Bruxelles, “neutralizzato” il presunto attentatore

Redazione
17/10/2023

Il presunto responsabile del duplice omicidio di Saincteletteplein è stato ucciso in una sparatoria con la polizia nel quartiere di Schaarbeek. Era un 45 enne tunisino noto alle forze dell'ordine, ma non inserito negli elenchi dell'antiterrorismo.

Bruxelles, “neutralizzato” il presunto attentatore

Il responsabile dell’attacco di lunedì sera a Bruxelles nel quale sono morti due cittadini svedesi è stato ucciso la mattina del 17 ottobre in una sparatoria con la polizia in un bar di Schaarbeek, quartiere della città dove il sospettato viveva e dove nel corso di diverse perquisizioni, stando a quanto riferito dall’emittente Rtbf, sarebbero state trovate diverse armi. Non è ancora chiara la dinamica della sparatoria. Secondo i media belgi l’arma dell’uomo sarebbe il fucile automatico utilizzato nell’attentato di Saincteletteplein. Colpito al torace, il sospettato è stato trasportato in ospedale, ma sarebbe morto in ambulanza. Stando a quanto riportato dal quotidiano Laatste Nieuws il sospettato è stato individuato in un bar di Schaarbeek grazie a una segnalazione alla polizia.

— CONSEGNA —
Nell'articolo sull'attentato di Bruxelles, che nazionalità ed età aveva il presunto responsabile?

— Dati memorizzati —
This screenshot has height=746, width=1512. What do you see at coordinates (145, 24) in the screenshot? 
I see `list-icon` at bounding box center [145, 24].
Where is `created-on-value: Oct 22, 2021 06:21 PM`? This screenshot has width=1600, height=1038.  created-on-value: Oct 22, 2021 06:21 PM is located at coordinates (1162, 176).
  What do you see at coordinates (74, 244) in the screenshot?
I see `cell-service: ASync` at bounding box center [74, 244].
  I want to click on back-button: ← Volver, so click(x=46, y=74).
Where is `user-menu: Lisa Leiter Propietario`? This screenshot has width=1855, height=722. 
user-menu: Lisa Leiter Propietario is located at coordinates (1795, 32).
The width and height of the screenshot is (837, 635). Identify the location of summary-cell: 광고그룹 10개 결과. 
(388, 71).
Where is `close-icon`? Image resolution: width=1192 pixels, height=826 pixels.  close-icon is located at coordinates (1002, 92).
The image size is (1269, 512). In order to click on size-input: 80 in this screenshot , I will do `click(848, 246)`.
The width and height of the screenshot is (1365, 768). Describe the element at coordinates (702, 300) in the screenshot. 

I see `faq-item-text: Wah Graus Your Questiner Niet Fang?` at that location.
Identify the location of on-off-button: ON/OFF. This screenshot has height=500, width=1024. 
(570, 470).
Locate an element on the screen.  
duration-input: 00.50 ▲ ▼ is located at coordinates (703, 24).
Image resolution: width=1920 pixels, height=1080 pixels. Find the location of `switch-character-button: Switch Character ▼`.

— SOLUZIONE —
Era un tunisino di 45 anni.